Onafhankelijkheid

‘Schijn bedriegt, maar dat geldt niet voor bestuurders en toezichthouders.’

Een bestuurder van een culturele instelling verstrekte liefst 29 keer een betaalde opdracht aan het bureau van zijn levenspartner. Een paar maal was dat formeel via de Raad van Toezicht verlopen, het merendeel van de opdrachten had de bestuurder evenwel op eigen initiatief verstrekt. Ook bij eerdere organisaties waar deze bestuurder aan het roer stond, had hij op vergelijkbare wijze gehandeld. Bovendien had een van de leden van de Raad van Toezicht zelf een opdracht van deze organisatie aanvaard.

Een commissie onderzocht of de handelswijze van bestuurder en toezichthouder in één specifiek geval conform de Governance Code Cultuur was. Handelden de Raad van Toezicht en de bestuurder onafhankelijk genoeg of was er sprake van belangenverstrengeling?

Onafhankelijkheid heeft meerdere kanten. Feitelijke onafhankelijkheid betreft het belangeloos  toezien op de onderneming c.q. de wijze waarop belangenverstrengeling of -tegenstelling wordt vermeden. Bestuurders en toezichthouders leven in een glazen huis. Het is derhalve verstandig rekening te houden met het feit dat de schijn van belangenverstrengeling net zulke consequenties kan hebben als feitelijk aangetoonde afhankelijkheid. Waakzaamheid bij het aangaan van verbindingen – hoe zal de buitenwereld reageren als deze verbinding publiekelijk bekend wordt? – is dus geboden. Het lijkt er niet op dat de bestuurder en het lid van de Raad van Toezicht van onderhavige instelling zich deze vraag hebben gesteld, nu de schijn van belangenverstrengeling zo duidelijk is gewekt.

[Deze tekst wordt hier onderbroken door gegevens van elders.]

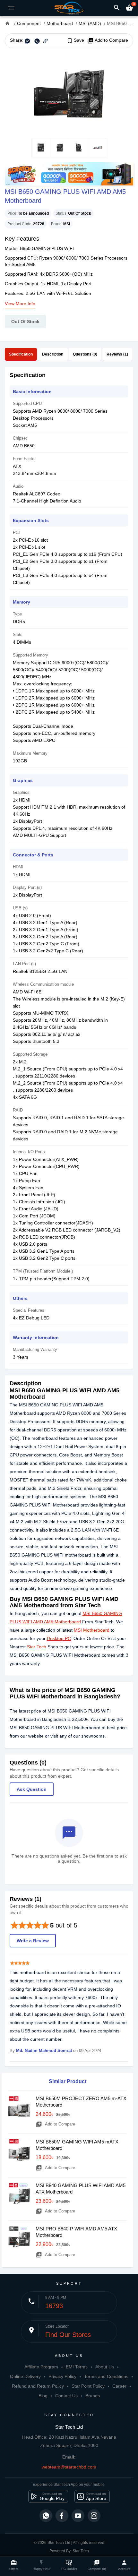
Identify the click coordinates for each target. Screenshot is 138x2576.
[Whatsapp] (45, 2515)
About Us (104, 2366)
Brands (92, 2395)
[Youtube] (78, 2515)
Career (119, 2386)
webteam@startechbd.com (69, 2466)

Maar onafhankelijkheid is ook een persoonlijkheidskenmerk. In welke mate heeft iemand een eigen kijk op de zaken? In hoeverre stelt iemand zich eigenstandig op? Neemt iemand eigen standpunten in? Onafhankelijkheid heeft ook alles te maken met een kritische en non-conformistische houding, met het zich niet laten leiden door de gangbare opinie van een raad of een bestuur. Een onafhankelijke commissaris zal indien nodig dan ook tegen de stroom inzwemmen en zijn eigen mening doorzetten, ook als die mening principieel afwijkt. De gang van zaken bij deze culturele instelling noopt tot vragen over de onafhankelijkheid van deze raad. Is men te ver meegegaan met de bestuurder? Was de cultuur zodanig dat er (te) weinig weerwoord gegeven werd tegen zijn inbreng?

De governance-spelregels zijn al langere tijd veranderd. Het is niet meer van deze tijd dat voor een verkregen dienst wordt bedankt met een wederdienst, of dat opdrachten vooral aan bekenden worden gegund. De commissie was daar bij haar uitspraak zeer expliciet in: óók in de culturele sector is onafhankelijkheid essentieel.